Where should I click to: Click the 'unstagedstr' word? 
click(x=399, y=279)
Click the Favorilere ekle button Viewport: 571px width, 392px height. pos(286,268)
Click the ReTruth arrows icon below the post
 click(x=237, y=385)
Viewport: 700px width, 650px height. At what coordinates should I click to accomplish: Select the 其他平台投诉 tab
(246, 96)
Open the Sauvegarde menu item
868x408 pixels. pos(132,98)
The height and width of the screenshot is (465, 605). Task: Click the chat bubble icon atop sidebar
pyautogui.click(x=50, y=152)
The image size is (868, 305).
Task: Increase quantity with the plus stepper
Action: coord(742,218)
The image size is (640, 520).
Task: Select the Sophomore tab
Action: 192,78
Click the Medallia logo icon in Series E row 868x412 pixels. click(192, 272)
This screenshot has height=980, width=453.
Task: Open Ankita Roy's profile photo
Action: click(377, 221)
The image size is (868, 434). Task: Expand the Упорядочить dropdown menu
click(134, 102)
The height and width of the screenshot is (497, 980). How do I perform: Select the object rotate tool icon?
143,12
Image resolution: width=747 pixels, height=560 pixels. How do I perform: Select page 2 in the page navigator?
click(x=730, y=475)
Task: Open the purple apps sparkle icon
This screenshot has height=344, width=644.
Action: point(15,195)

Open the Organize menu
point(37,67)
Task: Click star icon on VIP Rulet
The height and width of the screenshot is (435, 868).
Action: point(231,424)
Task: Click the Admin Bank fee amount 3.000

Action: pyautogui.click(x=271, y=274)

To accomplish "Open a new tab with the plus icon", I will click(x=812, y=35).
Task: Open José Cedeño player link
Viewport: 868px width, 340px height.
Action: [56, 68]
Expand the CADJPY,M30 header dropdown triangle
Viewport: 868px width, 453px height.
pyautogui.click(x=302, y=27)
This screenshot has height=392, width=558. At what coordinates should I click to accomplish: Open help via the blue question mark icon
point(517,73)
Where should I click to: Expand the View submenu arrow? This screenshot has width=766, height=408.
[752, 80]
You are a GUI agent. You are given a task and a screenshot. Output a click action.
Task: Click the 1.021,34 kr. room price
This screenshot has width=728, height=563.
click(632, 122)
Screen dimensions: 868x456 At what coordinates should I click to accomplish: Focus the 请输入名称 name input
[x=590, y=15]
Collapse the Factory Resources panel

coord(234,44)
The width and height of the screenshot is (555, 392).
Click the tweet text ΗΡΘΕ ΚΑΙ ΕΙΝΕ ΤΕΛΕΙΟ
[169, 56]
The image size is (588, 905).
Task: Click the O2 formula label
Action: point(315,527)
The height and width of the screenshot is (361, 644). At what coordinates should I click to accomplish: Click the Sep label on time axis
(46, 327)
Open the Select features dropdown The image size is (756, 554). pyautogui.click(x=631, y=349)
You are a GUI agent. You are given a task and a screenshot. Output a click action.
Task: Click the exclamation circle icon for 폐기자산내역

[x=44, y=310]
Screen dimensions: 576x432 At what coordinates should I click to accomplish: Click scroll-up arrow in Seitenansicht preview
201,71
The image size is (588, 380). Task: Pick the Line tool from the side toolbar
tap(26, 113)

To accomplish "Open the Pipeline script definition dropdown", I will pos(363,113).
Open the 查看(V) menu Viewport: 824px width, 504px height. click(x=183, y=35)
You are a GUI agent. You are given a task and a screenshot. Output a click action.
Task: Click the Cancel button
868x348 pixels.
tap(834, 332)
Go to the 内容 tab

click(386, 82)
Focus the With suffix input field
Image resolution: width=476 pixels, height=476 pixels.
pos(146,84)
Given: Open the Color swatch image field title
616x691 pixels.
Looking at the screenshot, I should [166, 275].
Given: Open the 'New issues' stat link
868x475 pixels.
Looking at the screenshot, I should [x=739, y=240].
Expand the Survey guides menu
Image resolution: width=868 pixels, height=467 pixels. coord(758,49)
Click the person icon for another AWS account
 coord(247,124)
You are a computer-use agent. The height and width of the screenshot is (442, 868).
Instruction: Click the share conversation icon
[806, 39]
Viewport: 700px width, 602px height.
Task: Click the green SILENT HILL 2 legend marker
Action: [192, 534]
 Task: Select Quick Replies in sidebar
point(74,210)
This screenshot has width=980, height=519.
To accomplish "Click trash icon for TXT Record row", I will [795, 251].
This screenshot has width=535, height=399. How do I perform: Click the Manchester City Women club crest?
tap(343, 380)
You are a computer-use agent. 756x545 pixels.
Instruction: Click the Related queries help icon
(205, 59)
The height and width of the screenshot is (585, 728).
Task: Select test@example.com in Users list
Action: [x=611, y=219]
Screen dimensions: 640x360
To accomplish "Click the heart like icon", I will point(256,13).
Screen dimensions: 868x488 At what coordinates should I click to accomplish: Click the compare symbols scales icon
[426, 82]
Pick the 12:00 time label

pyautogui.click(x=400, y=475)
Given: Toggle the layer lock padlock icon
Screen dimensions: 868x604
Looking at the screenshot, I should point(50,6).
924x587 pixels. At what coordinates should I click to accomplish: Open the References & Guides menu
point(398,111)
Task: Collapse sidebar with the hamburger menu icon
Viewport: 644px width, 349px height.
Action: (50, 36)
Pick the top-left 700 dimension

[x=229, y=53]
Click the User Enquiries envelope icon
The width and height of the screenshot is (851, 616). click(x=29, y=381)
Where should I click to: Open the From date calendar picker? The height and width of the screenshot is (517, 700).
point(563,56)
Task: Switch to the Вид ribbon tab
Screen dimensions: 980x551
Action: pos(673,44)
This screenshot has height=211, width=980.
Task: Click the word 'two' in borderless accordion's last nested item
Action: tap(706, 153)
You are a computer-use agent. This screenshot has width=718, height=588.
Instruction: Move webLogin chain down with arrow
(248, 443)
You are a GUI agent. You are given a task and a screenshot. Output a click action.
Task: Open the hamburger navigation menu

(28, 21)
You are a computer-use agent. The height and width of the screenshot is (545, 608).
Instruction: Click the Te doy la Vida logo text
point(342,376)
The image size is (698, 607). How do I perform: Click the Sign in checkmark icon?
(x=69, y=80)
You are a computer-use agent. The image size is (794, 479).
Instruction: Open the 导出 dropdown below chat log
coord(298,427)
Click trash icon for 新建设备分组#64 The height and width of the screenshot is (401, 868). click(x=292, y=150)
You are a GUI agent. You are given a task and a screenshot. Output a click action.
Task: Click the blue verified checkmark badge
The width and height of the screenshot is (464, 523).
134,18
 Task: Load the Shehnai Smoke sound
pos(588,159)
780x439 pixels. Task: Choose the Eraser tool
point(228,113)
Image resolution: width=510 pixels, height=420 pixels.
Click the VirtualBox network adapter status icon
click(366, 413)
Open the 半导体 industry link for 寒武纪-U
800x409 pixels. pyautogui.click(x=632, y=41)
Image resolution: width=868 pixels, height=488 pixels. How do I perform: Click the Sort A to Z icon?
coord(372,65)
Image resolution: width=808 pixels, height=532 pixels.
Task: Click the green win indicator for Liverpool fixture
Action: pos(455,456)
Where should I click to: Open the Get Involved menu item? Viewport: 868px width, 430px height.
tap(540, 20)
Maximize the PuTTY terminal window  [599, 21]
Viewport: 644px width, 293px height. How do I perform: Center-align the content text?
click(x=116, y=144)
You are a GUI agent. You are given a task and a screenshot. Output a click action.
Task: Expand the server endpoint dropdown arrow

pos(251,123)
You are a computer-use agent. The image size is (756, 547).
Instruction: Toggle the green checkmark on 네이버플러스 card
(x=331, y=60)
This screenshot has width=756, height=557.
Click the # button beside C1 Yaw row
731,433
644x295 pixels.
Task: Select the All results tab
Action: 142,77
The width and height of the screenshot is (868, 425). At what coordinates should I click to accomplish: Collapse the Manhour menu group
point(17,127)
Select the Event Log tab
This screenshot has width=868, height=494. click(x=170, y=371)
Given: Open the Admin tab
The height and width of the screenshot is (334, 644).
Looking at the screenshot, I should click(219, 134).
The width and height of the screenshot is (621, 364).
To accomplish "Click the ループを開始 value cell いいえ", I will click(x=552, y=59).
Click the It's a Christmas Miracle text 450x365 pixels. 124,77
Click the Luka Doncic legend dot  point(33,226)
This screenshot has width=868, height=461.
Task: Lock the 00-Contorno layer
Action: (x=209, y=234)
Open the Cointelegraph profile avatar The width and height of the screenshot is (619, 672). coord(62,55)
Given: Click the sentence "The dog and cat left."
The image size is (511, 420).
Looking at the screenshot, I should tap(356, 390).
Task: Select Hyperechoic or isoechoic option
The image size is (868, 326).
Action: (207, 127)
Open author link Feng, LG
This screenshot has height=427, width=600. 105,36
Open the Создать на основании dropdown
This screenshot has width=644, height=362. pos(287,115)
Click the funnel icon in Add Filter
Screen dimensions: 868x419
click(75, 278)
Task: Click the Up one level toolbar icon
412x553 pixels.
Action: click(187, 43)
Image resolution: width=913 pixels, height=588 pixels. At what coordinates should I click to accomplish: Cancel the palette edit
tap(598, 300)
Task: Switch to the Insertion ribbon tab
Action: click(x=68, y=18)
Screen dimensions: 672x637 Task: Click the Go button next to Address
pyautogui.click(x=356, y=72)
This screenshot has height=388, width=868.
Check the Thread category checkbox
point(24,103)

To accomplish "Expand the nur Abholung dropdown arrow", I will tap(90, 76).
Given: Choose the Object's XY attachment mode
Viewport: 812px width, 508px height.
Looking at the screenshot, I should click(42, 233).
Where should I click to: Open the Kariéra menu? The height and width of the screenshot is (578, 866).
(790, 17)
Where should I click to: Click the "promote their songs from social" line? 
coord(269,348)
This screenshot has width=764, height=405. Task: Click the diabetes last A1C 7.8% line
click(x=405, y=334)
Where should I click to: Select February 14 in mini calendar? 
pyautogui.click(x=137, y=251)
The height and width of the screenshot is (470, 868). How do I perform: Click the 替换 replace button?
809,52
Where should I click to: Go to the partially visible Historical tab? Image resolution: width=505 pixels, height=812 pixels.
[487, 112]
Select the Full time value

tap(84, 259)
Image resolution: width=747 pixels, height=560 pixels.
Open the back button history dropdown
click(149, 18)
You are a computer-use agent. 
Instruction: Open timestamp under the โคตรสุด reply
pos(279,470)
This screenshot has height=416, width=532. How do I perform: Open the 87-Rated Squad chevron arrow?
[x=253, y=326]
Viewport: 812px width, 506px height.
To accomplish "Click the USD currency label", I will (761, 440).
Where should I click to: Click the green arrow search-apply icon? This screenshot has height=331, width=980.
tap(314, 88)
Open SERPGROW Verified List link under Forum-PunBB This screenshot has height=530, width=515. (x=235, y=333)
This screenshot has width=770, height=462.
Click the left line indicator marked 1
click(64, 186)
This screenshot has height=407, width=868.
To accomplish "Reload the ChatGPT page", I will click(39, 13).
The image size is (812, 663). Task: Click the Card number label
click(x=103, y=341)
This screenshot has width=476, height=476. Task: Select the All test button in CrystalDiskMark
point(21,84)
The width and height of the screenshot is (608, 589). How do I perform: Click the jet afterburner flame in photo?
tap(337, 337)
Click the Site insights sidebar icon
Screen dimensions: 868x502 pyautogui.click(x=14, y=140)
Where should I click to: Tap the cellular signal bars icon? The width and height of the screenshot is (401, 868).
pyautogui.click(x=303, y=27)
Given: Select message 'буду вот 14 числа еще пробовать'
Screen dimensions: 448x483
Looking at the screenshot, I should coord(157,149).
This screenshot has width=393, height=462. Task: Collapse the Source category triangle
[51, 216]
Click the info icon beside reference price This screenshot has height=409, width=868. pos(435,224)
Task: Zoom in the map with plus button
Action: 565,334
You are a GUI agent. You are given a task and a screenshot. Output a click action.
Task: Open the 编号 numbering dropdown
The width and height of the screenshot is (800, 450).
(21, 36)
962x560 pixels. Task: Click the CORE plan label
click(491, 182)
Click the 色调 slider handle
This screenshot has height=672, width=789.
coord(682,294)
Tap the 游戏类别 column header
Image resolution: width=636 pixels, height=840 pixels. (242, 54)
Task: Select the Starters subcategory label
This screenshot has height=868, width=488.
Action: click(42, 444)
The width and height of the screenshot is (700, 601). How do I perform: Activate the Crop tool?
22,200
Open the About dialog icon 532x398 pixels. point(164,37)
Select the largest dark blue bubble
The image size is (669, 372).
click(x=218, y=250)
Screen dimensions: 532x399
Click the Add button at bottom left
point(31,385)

Task item> Each line above that contains the word "will" should be returned.

Your solution>
To accomplish "Open a new tab with the plus icon", I will click(x=812, y=35).
To accomplish "Open the Pipeline script definition dropdown", I will pos(363,113).
To accomplish "Click trash icon for TXT Record row", I will [795, 251].
To accomplish "Click the heart like icon", I will point(256,13).
To accomplish "Click the ループを開始 value cell いいえ", I will click(x=552, y=59).
To accomplish "Expand the nur Abholung dropdown arrow", I will tap(90, 76).
To accomplish "Click the USD currency label", I will (761, 440).
To accomplish "Reload the ChatGPT page", I will click(39, 13).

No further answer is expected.